Sin embargo, este miércoles, la catalana ha reaparecido disfrutando de un divertido almuerzo con sus mejores amigas en la casa de Laura Matamoros. María Pombo, María Fernández-Rubíes y la hija de Kiko Matamoros, entre otras, son en estos momentos sus grandes apoyos y con ellas ha compartido un día muy especial que terminó con Laura haciéndose un nuevo tatuaje.

Un planeta en uno de sus antebrazos que se ha hecho con una de sus amigas y que podría significar un símbolo de este nuevo comienzo tras su separación del padre de su hija Roma. Muy seria, y visiblemente agobiada por la presencia de las cámaras, Laura ha roto su silencio y ha dejado claro que su relación con Risto es "buena" y que "está todo bien". "No vamos a dar ninguna declaración más, ya lo hemos dicho" ha explicado.

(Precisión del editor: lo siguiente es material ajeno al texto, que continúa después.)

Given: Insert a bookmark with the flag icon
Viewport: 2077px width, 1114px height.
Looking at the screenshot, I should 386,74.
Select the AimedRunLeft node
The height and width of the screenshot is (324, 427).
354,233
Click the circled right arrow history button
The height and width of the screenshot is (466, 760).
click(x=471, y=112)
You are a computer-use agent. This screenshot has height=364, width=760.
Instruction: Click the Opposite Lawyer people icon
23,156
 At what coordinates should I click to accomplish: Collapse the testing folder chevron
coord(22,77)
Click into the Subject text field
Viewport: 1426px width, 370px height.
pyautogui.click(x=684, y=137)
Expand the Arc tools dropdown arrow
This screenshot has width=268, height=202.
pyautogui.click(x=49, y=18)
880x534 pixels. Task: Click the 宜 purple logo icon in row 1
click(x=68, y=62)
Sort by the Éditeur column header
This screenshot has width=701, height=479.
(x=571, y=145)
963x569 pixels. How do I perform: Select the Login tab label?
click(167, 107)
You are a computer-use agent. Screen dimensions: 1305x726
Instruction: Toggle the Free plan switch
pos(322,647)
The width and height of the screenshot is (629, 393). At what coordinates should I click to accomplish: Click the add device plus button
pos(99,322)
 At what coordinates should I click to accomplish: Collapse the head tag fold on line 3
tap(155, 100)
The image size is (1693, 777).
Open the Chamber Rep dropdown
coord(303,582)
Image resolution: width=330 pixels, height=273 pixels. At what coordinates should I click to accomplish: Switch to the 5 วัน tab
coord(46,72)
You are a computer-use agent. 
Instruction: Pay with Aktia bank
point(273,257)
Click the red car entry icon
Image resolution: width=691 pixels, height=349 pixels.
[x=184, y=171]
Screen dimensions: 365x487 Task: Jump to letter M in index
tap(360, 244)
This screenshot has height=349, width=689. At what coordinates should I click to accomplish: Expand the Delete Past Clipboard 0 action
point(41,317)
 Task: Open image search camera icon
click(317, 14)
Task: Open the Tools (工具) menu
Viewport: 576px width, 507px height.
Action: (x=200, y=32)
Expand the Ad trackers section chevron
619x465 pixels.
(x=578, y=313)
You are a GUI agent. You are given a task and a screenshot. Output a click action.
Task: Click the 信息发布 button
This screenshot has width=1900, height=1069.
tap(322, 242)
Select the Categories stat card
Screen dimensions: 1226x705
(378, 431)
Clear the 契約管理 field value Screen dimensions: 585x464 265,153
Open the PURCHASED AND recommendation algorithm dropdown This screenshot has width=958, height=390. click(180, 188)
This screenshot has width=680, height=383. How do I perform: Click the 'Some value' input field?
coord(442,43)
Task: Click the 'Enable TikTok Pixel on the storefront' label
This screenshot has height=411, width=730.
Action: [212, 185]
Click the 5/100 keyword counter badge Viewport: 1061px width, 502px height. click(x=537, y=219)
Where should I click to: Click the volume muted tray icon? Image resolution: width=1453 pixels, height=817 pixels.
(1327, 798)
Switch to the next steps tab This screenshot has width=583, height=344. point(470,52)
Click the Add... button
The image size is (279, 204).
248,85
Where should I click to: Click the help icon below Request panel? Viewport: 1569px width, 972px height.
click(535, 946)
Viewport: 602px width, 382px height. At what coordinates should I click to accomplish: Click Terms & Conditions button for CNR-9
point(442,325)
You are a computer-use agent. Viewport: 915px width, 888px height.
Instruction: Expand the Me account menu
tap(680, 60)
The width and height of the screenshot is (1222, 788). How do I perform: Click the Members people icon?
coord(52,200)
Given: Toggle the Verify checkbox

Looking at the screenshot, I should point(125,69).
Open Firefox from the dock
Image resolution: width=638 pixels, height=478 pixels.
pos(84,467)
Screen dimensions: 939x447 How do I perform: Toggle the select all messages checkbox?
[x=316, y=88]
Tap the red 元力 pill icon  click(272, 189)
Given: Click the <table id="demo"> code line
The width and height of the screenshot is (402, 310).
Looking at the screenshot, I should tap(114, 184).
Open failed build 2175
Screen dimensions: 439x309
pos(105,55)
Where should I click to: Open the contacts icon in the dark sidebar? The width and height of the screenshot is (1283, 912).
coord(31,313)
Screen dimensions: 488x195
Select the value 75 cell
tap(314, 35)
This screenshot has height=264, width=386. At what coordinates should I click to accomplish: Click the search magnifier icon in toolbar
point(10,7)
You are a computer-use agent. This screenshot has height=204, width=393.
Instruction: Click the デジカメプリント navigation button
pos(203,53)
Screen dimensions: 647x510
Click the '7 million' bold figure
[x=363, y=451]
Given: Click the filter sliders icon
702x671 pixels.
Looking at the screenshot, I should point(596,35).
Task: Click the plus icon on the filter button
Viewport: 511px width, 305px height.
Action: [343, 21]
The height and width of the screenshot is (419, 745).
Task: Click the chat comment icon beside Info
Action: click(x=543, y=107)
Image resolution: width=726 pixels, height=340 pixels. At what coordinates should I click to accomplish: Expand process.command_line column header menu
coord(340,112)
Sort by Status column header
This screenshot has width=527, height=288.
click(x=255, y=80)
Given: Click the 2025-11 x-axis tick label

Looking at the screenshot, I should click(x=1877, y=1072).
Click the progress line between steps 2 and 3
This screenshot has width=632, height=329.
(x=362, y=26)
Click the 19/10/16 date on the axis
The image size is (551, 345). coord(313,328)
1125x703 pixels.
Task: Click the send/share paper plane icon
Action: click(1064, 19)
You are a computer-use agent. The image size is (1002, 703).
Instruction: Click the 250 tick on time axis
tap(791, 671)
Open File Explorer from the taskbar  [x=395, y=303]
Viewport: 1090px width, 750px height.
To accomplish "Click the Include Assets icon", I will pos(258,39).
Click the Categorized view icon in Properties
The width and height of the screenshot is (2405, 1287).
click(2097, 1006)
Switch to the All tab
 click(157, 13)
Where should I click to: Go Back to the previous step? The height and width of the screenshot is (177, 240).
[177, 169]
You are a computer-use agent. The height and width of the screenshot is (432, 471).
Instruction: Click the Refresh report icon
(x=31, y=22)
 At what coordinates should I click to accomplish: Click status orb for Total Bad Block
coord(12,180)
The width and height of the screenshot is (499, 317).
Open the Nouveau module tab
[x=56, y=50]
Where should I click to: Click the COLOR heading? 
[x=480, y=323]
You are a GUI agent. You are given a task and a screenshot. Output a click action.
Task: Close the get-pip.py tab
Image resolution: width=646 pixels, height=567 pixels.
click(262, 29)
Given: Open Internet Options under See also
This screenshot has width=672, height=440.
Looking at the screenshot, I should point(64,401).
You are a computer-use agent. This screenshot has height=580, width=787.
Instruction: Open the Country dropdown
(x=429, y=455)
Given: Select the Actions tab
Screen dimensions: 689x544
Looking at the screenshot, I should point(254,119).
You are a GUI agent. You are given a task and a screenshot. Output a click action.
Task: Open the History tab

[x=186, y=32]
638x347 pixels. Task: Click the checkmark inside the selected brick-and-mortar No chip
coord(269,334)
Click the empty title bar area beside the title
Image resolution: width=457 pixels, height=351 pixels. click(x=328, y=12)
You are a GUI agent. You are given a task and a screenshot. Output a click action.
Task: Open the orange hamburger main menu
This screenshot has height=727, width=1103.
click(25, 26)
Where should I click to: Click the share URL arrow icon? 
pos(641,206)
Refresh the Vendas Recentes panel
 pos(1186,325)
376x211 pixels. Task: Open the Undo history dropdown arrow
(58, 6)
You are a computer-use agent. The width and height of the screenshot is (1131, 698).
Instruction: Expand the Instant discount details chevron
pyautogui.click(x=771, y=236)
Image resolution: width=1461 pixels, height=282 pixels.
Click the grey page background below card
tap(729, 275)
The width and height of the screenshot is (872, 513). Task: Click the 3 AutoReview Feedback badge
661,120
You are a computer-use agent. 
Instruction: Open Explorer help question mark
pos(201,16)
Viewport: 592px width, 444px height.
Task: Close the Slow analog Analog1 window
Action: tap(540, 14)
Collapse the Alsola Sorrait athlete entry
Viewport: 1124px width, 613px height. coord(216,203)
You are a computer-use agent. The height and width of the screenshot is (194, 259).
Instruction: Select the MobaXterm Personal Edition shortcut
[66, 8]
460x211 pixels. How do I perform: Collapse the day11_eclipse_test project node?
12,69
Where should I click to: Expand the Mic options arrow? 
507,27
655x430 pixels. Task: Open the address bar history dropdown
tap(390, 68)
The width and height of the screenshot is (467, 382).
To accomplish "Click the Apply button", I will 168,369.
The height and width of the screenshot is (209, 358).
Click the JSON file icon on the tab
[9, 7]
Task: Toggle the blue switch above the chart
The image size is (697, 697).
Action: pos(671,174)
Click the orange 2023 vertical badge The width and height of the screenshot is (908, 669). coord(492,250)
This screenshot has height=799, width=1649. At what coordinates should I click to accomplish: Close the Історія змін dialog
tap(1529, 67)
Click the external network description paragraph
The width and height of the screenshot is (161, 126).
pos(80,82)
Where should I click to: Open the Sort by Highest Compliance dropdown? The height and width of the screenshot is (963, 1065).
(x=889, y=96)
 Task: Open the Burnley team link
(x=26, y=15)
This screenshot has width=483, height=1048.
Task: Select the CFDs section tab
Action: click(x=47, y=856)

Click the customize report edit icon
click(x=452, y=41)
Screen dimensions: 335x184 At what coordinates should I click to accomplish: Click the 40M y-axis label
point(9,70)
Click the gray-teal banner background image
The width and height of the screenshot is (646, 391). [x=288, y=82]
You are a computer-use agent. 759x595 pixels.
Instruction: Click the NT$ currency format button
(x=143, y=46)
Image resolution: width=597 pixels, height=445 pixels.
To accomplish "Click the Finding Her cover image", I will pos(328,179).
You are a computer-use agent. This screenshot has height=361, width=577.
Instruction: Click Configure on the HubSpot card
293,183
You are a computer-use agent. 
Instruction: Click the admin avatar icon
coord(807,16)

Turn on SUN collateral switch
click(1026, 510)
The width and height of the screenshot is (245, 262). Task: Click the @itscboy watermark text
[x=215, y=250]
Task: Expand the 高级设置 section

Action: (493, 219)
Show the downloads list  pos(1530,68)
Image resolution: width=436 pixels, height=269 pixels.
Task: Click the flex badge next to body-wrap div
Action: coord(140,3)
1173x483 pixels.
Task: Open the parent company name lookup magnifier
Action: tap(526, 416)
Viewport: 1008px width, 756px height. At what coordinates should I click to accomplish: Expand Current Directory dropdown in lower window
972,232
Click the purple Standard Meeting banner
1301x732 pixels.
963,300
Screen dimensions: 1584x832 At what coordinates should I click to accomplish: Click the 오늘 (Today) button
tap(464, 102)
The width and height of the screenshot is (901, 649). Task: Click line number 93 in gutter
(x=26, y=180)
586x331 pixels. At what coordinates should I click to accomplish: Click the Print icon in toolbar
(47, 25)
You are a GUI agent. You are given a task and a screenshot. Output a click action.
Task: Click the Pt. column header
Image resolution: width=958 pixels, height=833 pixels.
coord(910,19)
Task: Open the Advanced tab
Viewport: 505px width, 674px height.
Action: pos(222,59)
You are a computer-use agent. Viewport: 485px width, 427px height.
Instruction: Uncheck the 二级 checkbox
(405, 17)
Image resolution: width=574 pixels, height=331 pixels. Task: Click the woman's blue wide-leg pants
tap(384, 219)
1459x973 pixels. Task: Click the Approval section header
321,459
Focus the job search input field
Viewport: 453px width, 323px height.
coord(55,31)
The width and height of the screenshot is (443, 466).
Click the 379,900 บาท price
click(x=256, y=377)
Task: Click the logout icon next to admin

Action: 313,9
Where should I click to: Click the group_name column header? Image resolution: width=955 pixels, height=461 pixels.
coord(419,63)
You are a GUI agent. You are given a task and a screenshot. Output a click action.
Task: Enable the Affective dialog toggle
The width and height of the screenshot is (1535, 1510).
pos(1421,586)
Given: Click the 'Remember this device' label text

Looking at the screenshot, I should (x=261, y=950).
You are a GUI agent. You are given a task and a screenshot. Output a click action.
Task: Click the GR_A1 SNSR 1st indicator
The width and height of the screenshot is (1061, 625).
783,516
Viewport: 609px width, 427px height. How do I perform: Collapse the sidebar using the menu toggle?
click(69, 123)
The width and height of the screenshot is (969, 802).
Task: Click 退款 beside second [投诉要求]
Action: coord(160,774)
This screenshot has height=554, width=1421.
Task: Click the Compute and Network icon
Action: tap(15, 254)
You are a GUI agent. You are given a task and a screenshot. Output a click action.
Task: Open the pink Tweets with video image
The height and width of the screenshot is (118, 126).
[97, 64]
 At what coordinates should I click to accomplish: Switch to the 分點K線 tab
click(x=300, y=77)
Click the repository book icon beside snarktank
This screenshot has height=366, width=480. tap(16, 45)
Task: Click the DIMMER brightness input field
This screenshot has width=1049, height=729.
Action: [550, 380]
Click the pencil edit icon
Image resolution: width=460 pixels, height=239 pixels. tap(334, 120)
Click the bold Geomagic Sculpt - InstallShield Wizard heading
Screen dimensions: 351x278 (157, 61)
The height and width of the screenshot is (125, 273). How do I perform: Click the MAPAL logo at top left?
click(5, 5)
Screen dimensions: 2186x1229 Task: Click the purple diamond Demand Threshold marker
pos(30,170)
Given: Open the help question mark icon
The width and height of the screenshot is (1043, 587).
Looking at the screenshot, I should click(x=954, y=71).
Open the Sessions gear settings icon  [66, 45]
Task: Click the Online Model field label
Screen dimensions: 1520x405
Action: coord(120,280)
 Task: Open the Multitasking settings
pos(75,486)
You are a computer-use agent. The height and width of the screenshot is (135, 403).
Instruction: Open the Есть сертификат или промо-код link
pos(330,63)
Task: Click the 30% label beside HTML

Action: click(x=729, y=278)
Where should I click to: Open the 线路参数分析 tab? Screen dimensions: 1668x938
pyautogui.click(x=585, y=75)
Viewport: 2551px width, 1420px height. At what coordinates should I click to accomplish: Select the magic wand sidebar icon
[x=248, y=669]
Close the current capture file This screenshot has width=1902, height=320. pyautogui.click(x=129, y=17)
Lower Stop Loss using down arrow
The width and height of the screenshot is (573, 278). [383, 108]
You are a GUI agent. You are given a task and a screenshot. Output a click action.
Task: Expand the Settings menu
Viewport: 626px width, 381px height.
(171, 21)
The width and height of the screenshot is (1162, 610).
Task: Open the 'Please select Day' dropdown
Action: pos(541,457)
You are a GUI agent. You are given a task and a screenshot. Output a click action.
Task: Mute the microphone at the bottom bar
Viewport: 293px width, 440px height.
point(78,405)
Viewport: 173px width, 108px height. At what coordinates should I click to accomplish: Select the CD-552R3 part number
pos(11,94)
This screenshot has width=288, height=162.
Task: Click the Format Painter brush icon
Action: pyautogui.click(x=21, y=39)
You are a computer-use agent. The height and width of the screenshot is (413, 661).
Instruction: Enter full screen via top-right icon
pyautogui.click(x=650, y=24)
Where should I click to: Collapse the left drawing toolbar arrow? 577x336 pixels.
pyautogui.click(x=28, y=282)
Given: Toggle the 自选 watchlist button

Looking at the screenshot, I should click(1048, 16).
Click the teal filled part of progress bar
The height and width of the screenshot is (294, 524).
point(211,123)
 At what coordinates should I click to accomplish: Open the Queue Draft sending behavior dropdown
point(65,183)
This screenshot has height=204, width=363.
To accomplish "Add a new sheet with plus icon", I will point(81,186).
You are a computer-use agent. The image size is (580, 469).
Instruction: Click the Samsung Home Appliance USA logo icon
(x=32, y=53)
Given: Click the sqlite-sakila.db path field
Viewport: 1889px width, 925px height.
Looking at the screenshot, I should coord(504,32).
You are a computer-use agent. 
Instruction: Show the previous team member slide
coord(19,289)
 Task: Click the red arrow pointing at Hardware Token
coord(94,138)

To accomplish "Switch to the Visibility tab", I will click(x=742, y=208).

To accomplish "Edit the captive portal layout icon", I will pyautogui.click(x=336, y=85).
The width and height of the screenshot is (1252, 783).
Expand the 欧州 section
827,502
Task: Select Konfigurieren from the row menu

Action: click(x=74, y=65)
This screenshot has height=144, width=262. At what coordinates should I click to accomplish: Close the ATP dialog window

"Son momentos delicados. Pedimos un poco de calma y ya está" ha añadido, señalando que aunque "entiendo que es vuestro trabajo y que tenéis que estar, no tenemos que decir nada más, por favor, gracias". Unas declaraciones con las que la influencer rompe su silencio, aclara que su relación con Risto es buena y pide respeto en un momento complicado para ambos.

Pero como siempre, las redes se han puesto a investigar, y han descubierto un pequeño detalle sobre Escanes que no ha pasado inadvertido. Y es que la ex de Risto lleva la firma de su expareja tatuado en el glúteo. "Madre mía, pobre niña. No va a poder olvidar a Risto nunca", escribe un seguidor en Twitter.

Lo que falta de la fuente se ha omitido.